_STATED GOAL_.
Please retype each line of the items below without any changes, leaving out the pictures.
----------------------------------------
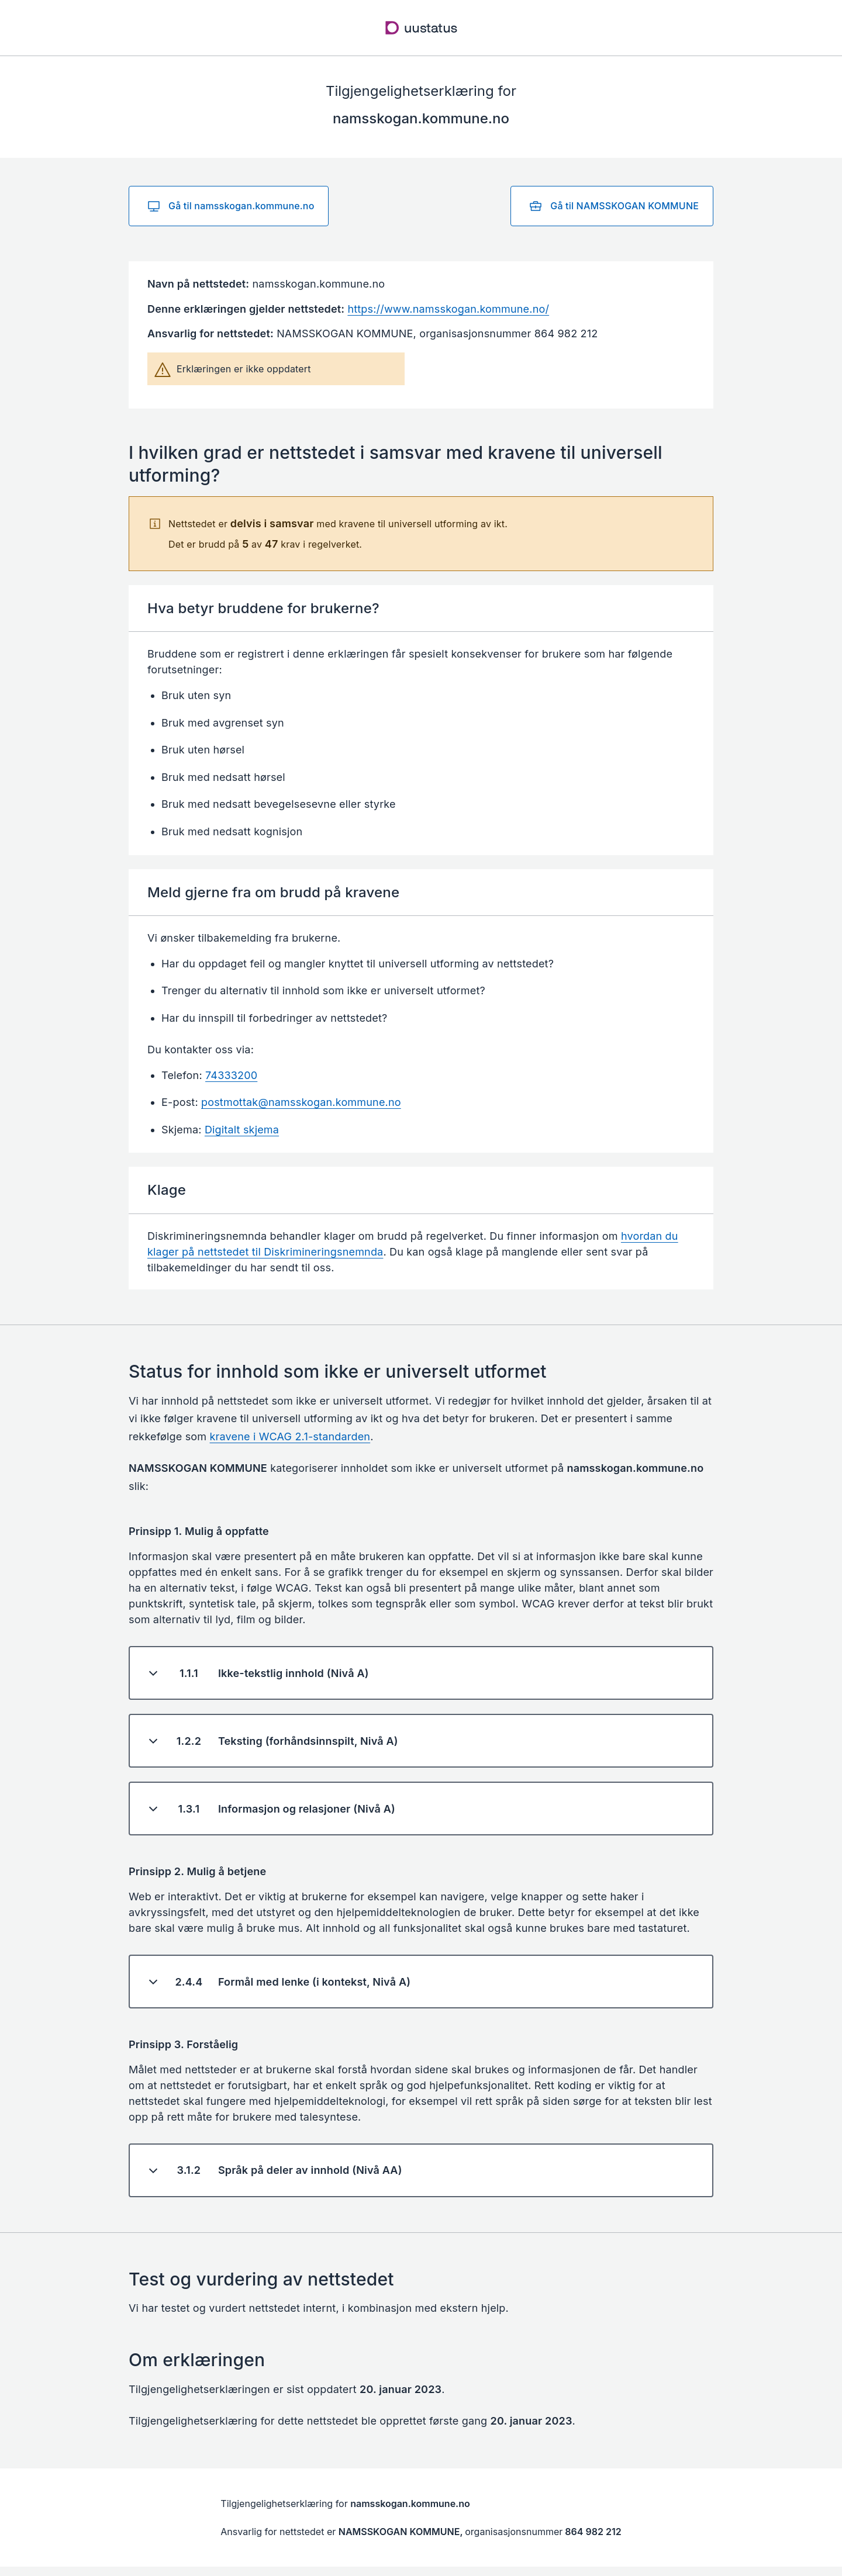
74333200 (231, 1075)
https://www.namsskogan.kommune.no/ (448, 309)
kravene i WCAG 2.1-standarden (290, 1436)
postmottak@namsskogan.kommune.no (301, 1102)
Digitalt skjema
----------------------------------------
_RESPONSE TO THIS TASK_.
74333200 (231, 1075)
https://www.namsskogan.kommune.no/ (448, 309)
kravene i WCAG 2.1-standarden (290, 1436)
postmottak@namsskogan.kommune.no (301, 1102)
Digitalt skjema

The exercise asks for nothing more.